### Task list
a - Answer these three questions from the ankylosing spondylitis article, marking each answer (i), (ii), (iii):
(i) How many people in the US alone is the condition thought to affect?
(ii) On which chromosomes did the groups find the two 'desert DNA' regions?
(iii) Who was the study's principal investigator?
b - Can you sum up the ankylosing spondylitis article in two sentences?
c - Print the passage of the ankylosing spondylitis article from "The groups in" to "for causing AS.".

### Supplied text
■ ■ ■ ■ ■

16 January 2010
Appeared in BioNews 541An international consortium composed of research groups in America, England and Australia has published its work in January's edition of the Nature Genetics journal, identifying six genetic regions associated with the autoimmune sidease ankylosing spondylitis (AS).
AS is a chronic arthritic condition, which is thought to be affecting 2.4 million people in the US alone. It is a systemic autoimmune disease meaning that the body's own immune system starts to attack itself, in turn causing an overactive inflammatory response, which can then cause joints to swell and become painful. AS attacks the spine specifically and has an early age onset with many patients experiencing back pain in their teenage years. Over time the spine stiffens and can end up becoming fixed, resulting in the patient being hunched over in a forward position, unable to bend or move freely. Little is known about the causes of AS and the current treatment options of painkillers, physiotherapy and expensive antibody therapy only address the symptoms.
The groups in Texas, Oxford and Queensland completed a genome-wide association scan of over 2000 people with more than 5000 matched controls. They found six genetic regions to be linked to AS with two in particular showing strong correlation; ANTXR2 and IL1R2, which are both known to be involved in regulating inflammatory processes with IL1R2 already being shown to be implicated in psoriasis and inflammatory bowel syndrome. The groups also found two 'desert DNA' regions on chromosomes two and 21, which are thought to regulate the genes responsible for causing AS.
'We have identified regions of our DNA that are strongly associated with susceptibility to ankylosing spondylitis,' says Professor Paul Wordsworth of Oxford University's Nuffield Department of Orthopaedics, Rheumatology and Musculoskeletal Sciences. 'This helps us better understand what is driving this disease and gives us direction for new treatments and diagnostic tests. There are many theories as to what triggers this condition but understanding which genes are involved is a major step forward which could lead both to new treatments but especially earlier diagnosis, which is badly needed in ankylosing spondylitis as some patients can wait up to a decade to be properly diagnosed' explained Dr John D Reveille, the study's principal investigator and professor and director of the Division of Rheumatology and Clinical Immunogenetics at The University of Texas Medical School at Houston, US.

■ ■ ■ ■ ■

### Listed records
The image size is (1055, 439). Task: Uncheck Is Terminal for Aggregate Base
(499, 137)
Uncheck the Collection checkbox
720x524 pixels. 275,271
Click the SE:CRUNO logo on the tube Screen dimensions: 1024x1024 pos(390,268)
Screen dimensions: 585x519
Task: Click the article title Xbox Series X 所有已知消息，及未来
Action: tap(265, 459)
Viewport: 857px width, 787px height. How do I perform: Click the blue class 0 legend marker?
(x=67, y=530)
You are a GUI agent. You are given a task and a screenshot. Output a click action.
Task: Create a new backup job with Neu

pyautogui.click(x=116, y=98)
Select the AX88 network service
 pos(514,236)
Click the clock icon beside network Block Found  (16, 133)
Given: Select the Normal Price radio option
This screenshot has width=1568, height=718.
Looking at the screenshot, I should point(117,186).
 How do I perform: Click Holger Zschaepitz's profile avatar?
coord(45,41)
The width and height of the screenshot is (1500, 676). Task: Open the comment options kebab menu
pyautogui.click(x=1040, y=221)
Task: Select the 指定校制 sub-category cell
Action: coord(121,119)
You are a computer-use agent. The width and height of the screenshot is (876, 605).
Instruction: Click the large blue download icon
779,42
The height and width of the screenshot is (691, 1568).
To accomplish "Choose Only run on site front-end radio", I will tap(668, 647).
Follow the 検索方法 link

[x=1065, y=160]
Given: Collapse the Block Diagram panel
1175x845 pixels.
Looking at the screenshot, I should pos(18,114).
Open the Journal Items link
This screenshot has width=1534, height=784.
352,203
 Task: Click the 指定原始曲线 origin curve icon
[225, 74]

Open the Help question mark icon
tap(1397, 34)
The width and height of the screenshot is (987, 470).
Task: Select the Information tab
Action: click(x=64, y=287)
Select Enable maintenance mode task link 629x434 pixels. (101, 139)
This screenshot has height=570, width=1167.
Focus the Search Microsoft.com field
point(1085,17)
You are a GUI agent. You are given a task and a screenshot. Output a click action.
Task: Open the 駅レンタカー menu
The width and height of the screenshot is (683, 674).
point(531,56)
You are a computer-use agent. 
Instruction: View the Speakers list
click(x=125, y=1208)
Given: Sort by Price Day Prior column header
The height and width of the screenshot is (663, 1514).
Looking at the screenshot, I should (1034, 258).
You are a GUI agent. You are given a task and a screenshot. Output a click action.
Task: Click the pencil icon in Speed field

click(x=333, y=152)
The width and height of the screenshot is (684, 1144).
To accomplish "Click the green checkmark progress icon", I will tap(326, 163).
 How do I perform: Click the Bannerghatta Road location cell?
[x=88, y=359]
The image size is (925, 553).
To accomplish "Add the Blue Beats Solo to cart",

■ ■ ■ ■ ■

### Answers for each item
a -
(i) 2.4 million people.
(ii) Chromosomes two and 21.
(iii) Dr John D Reveille.

b - Research groups in America, England and Australia ran a genome-wide association scan of over 2000 people with more than 5000 matched controls and identified six genetic regions associated with ankylosing spondylitis, a chronic autoimmune arthritic condition that attacks the spine and whose current treatments only address the symptoms. Two of these regions, ANTXR2 and IL1R2, showed strong correlation and are both known to be involved in regulating inflammatory processes, and the researchers say that knowing which genes are involved could lead to new treatments and especially earlier diagnosis.

c -
The groups in Texas, Oxford and Queensland completed a genome-wide association scan of over 2000 people with more than 5000 matched controls. They found six genetic regions to be linked to AS with two in particular showing strong correlation; ANTXR2 and IL1R2, which are both known to be involved in regulating inflammatory processes with IL1R2 already being shown to be implicated in psoriasis and inflammatory bowel syndrome. The groups also found two 'desert DNA' regions on chromosomes two and 21, which are thought to regulate the genes responsible for causing AS.